→ **RECORD LIST**:
>> Start

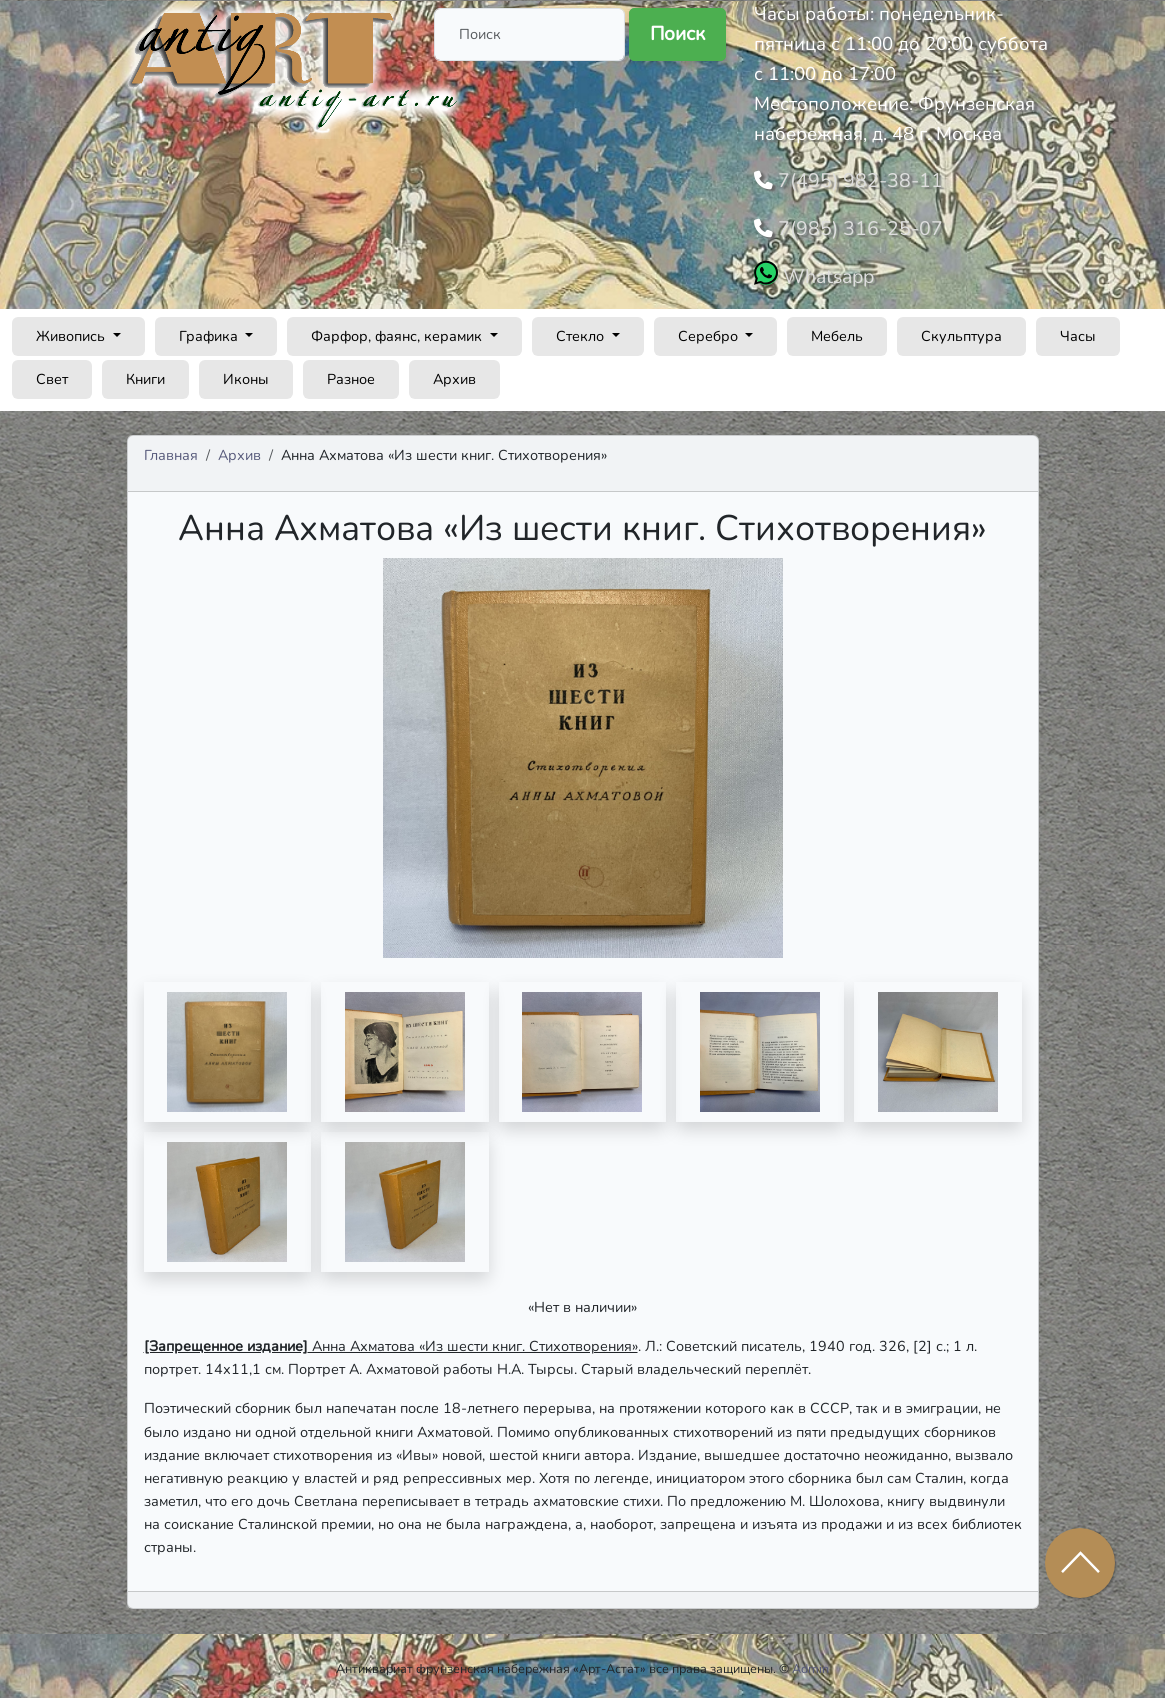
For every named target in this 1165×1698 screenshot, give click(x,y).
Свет (52, 373)
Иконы (246, 373)
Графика (210, 330)
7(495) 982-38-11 (852, 179)
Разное (351, 373)
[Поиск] (529, 34)
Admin (810, 1662)
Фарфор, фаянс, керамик (398, 330)
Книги (145, 373)
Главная (171, 449)
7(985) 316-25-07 (852, 225)
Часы (1078, 330)
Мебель (837, 330)
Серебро (710, 330)
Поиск (677, 34)
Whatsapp (825, 271)
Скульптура (961, 330)
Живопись (72, 330)
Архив (454, 373)
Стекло (582, 330)
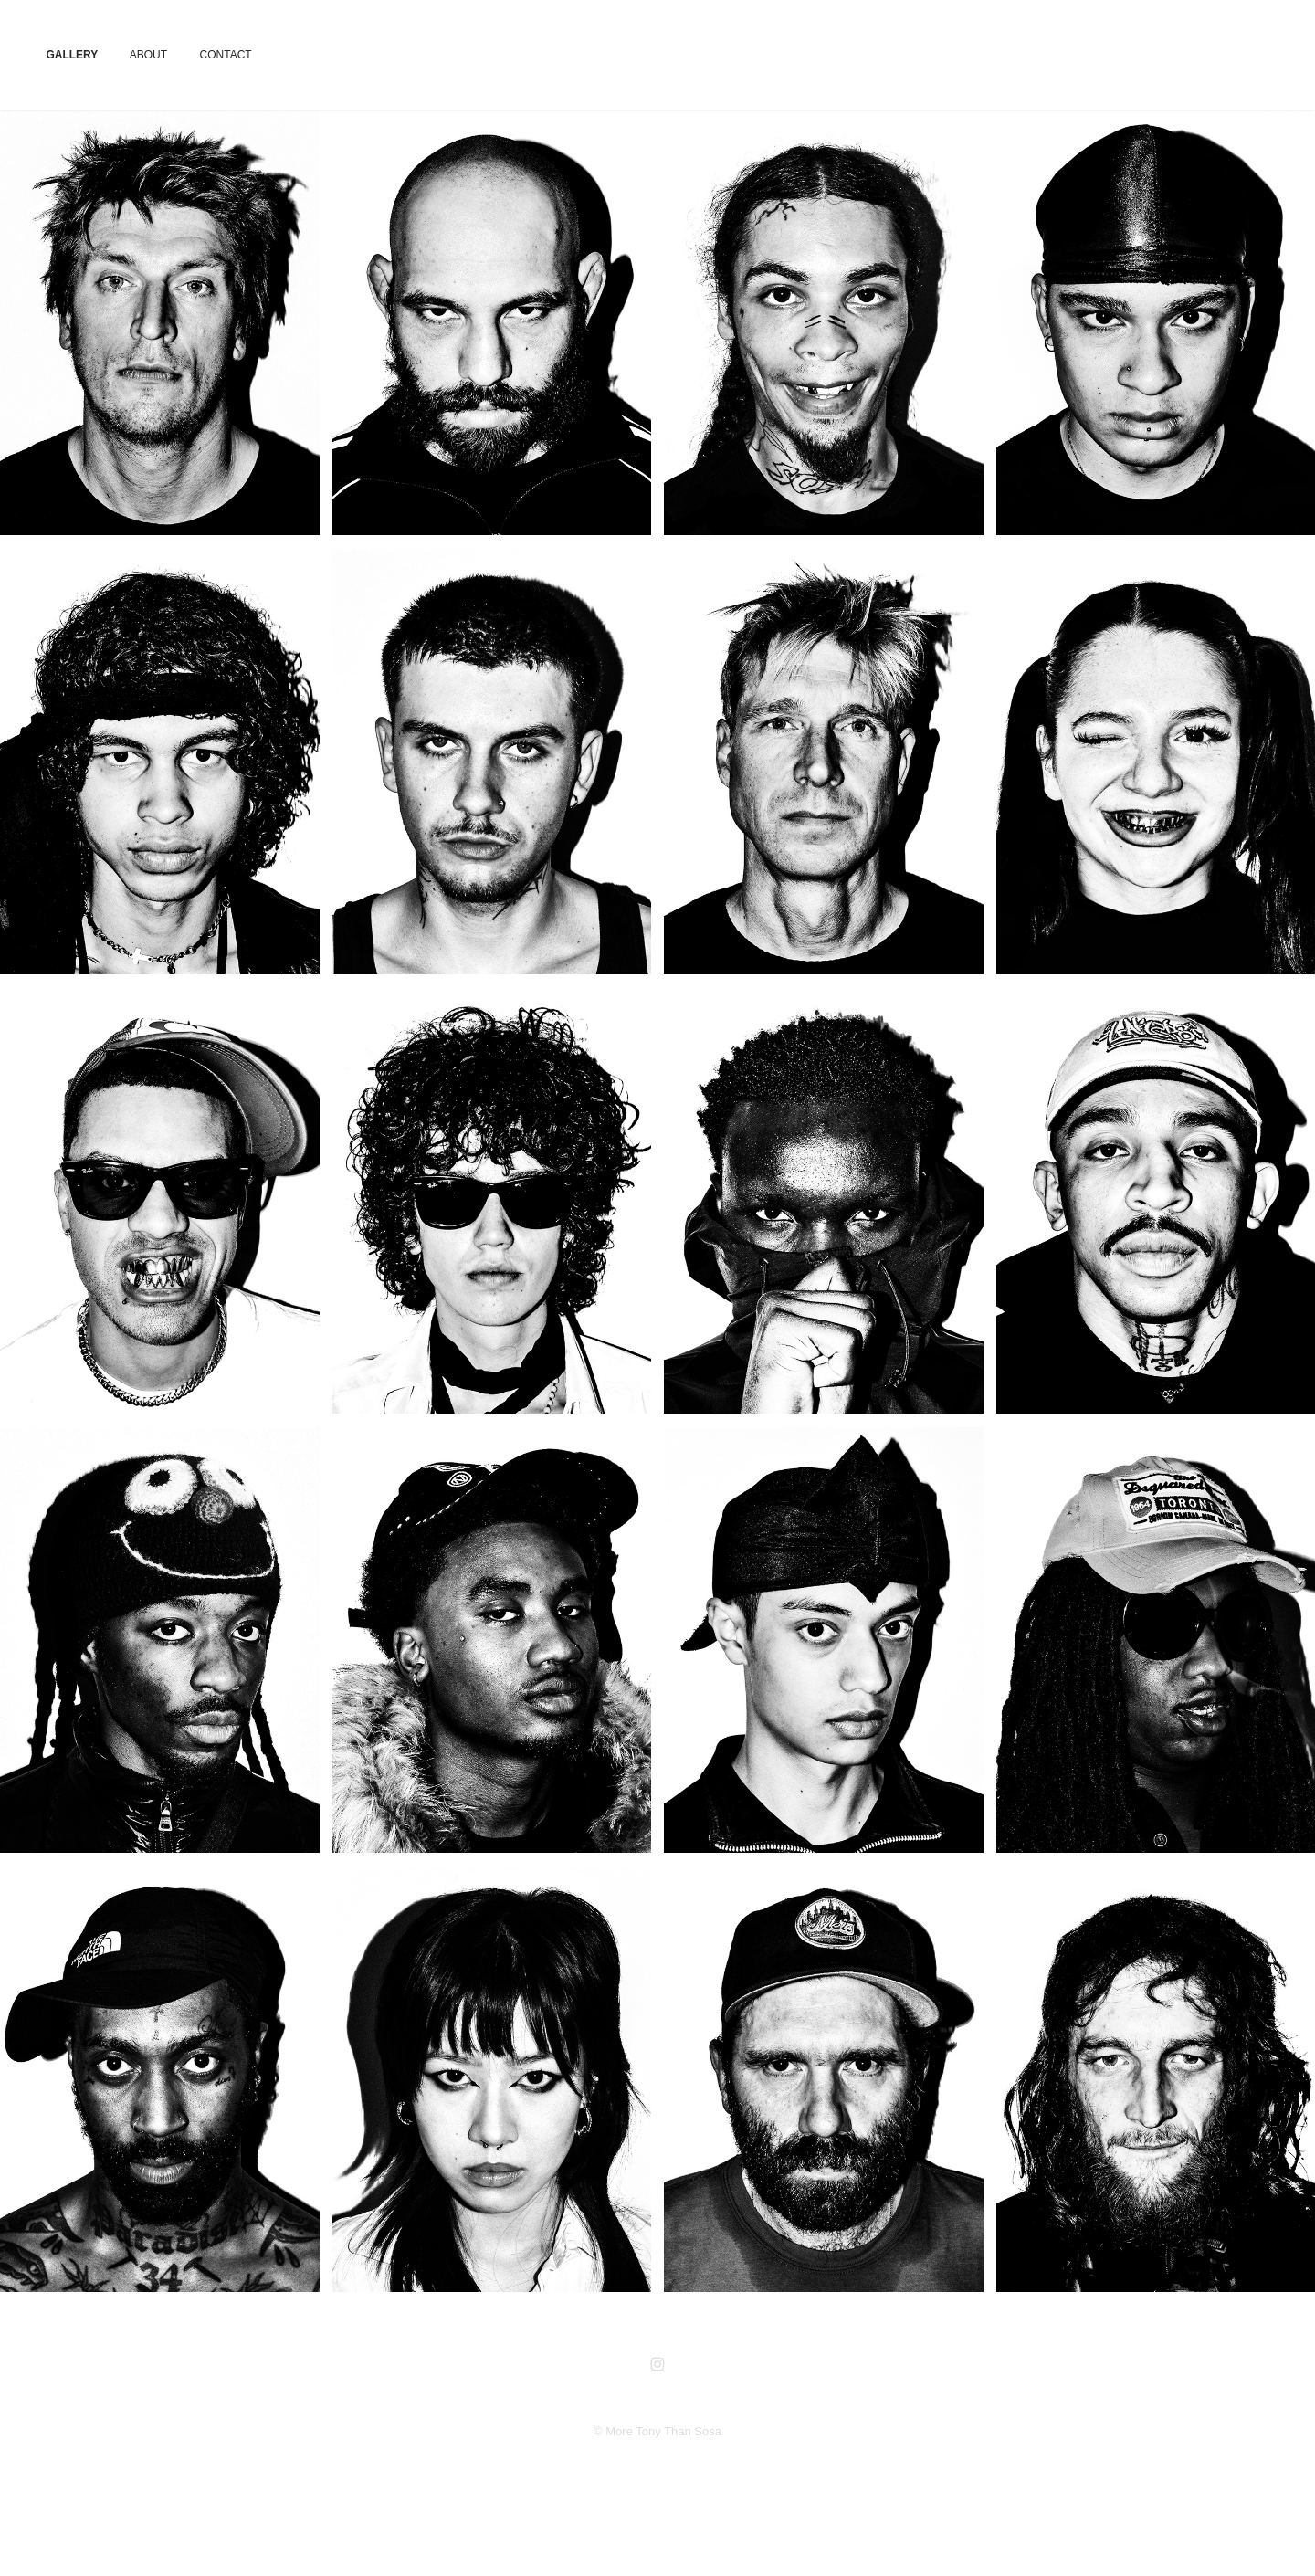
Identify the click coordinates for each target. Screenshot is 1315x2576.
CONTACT (226, 54)
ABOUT (148, 54)
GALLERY (72, 54)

>> End

→ **DIRECTIVE**: Work out how many of the lines above contain the string "click". Case counts. Give only the number.

→ **RESULT OF THIS EXERCISE**: 2